Skip to content

Contract and Runtime Boundaries

Legato separates semantic authority from runtime execution authority on purpose.

This is not a packaging preference. It is an architectural control that keeps product behavior stable while runtime integration evolves.

Playback systems fail at interpretation seams:

  • one layer calls something “seekable” because duration is finite,
  • another layer treats seek as unavailable at runtime,
  • and product logic silently drifts into contradictory assumptions.

Legato addresses this by fixing shared meaning in the contract package and keeping runtime adaptation in the integration package.

@ddgutierrezc/legato-contract defines cross-layer meaning:

  • event-name literals and payload maps,
  • snapshot and queue read-model shapes,
  • playback-state literals,
  • error-code literals,
  • capability vocabulary and invariant expectations.

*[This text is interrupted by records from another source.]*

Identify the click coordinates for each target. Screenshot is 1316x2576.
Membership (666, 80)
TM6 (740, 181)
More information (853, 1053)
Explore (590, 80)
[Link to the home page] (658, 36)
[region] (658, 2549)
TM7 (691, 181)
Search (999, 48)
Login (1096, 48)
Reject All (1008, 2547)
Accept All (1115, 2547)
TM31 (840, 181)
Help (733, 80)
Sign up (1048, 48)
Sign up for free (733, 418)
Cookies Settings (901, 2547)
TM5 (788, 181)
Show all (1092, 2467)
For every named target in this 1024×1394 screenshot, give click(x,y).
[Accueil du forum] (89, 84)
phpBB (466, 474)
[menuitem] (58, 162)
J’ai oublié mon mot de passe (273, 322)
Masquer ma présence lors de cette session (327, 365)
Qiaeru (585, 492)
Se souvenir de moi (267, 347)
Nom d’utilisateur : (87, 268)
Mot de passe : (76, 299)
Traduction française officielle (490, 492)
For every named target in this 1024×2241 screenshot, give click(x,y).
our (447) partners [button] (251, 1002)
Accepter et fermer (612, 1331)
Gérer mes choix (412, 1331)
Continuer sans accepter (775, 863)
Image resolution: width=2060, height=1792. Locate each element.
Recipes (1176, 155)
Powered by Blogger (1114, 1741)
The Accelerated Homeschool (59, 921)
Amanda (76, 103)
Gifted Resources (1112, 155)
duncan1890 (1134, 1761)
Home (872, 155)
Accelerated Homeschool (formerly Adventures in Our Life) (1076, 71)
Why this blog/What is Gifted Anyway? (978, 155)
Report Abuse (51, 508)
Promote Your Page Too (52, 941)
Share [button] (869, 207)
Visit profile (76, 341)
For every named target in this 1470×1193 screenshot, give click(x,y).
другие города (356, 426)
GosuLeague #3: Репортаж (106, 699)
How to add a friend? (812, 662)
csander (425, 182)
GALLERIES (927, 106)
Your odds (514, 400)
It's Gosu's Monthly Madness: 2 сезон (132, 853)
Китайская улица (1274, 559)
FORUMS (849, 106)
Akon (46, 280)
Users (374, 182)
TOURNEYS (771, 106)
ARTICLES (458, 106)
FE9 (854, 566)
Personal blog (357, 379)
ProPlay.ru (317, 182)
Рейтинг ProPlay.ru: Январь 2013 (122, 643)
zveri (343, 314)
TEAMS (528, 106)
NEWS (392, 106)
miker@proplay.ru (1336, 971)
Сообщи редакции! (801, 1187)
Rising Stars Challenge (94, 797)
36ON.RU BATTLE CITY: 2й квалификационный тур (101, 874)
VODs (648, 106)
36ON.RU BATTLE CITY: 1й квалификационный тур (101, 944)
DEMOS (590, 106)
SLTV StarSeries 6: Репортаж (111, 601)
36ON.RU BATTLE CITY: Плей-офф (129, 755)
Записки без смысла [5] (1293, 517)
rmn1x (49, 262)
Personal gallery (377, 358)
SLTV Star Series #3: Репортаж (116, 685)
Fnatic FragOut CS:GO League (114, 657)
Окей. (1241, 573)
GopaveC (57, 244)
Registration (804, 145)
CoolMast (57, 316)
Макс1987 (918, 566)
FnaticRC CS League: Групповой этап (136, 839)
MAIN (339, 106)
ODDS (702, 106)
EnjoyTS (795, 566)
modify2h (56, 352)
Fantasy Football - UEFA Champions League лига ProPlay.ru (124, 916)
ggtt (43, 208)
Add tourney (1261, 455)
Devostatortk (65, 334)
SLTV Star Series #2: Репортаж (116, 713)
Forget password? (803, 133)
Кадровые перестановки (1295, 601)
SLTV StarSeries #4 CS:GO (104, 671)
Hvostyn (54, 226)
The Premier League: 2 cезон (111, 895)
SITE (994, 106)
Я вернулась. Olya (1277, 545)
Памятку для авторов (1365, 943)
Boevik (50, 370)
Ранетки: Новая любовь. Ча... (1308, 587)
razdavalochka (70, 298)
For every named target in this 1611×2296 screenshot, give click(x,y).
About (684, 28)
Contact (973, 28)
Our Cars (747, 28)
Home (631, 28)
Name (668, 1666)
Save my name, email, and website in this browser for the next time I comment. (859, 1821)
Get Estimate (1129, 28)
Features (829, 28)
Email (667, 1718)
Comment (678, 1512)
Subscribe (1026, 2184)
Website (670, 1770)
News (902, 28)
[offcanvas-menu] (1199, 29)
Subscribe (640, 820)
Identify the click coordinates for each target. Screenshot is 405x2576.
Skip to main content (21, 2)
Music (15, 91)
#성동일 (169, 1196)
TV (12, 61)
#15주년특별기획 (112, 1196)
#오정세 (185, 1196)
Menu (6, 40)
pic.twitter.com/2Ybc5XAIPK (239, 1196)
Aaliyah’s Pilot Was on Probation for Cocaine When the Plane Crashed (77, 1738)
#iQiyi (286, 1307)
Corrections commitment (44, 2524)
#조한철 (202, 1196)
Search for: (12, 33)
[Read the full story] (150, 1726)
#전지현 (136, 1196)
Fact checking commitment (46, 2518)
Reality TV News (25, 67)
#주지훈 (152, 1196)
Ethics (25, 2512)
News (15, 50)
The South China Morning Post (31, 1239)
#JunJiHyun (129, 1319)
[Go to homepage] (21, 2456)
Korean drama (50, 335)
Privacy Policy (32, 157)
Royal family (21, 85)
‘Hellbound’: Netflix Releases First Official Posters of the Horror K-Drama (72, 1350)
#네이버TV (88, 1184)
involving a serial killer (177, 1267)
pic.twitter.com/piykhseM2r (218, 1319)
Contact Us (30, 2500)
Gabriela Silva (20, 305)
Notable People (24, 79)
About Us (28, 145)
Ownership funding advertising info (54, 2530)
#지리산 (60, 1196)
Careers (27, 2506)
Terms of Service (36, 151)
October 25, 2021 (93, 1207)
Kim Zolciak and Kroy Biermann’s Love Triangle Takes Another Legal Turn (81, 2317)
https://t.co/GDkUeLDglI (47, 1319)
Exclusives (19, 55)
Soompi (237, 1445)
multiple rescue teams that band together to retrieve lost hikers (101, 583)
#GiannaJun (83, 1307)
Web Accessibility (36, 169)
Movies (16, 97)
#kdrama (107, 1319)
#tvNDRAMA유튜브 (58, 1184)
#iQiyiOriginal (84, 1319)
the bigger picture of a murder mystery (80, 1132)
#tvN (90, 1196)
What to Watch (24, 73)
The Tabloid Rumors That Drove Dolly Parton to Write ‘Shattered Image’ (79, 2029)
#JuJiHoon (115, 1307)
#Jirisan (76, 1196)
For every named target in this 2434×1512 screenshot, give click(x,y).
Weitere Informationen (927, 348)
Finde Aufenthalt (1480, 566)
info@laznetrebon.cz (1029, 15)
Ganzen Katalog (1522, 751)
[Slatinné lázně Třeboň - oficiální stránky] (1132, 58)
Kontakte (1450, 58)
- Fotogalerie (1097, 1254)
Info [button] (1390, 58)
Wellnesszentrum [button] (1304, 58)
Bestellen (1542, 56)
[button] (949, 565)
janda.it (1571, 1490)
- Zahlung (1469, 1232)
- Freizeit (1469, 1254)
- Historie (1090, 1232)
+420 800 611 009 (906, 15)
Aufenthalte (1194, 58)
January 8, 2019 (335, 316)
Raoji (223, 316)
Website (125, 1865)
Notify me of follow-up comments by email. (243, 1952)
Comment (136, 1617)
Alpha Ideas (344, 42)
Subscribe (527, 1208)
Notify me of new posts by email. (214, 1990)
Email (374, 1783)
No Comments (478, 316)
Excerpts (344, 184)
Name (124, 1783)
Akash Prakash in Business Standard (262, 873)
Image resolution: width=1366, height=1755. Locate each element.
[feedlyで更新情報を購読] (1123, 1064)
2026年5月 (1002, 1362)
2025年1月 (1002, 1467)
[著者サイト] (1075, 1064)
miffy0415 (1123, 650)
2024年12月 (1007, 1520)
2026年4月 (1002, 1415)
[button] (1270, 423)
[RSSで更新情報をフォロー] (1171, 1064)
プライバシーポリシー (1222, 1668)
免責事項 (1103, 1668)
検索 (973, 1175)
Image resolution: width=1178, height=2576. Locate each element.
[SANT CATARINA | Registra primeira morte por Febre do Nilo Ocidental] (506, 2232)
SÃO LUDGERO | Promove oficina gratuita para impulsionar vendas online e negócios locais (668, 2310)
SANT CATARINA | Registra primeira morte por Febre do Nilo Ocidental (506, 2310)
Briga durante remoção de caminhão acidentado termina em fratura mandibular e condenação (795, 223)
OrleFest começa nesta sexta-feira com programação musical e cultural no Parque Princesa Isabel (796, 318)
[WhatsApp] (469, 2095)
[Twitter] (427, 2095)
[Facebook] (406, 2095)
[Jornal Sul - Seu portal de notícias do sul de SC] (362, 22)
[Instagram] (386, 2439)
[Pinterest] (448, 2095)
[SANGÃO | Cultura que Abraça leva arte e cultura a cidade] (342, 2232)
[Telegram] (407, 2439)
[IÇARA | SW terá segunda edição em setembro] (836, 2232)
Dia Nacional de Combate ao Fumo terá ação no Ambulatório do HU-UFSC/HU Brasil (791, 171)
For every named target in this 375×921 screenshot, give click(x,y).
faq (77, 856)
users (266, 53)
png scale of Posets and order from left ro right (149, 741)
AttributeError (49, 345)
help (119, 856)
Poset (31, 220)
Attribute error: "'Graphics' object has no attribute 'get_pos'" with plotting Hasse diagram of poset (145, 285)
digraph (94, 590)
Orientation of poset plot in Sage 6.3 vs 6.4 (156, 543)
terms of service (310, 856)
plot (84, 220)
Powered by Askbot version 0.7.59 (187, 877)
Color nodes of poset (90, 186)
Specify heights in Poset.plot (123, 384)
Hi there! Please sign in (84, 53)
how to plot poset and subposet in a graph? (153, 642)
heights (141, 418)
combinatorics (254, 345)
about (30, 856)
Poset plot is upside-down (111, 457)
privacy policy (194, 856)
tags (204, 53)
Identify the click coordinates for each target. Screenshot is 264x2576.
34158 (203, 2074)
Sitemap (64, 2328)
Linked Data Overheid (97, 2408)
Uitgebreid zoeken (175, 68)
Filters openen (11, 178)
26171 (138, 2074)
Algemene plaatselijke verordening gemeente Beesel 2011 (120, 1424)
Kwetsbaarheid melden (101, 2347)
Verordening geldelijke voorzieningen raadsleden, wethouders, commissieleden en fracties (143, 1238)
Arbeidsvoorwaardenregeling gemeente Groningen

Contract scope answers: “What does this value mean everywhere?”

@ddgutierrezc/legato-capacitor and the native plugin boundary define runtime integration behavior:

  • command execution (play, pause, seekTo, queue operations),
  • listener transport from native to app,
  • capability projection at the moment of observation,
  • and platform-dependent playback outcomes.

Runtime scope answers: “What happens now on this platform/session/context?”

This split reduces common architectural failures:

  • Semantic drift: app modules interpreting the same event/snapshot differently.
  • Runtime leakage: domain rules coupled to plugin quirks instead of contract semantics.
  • Refactor blast radius: runtime changes forcing unrelated business-policy rewrites.
  • False entitlement assumptions: treating capability names as permanently available features.

The boundary encourages a durable pattern:

  • branch app logic on contract-stable literals and shapes,
  • branch availability on runtime projection (getCapabilities()),
  • and keep transport/native details behind the integration layer.

That pattern is what lets Legato remain portable without flattening real runtime differences.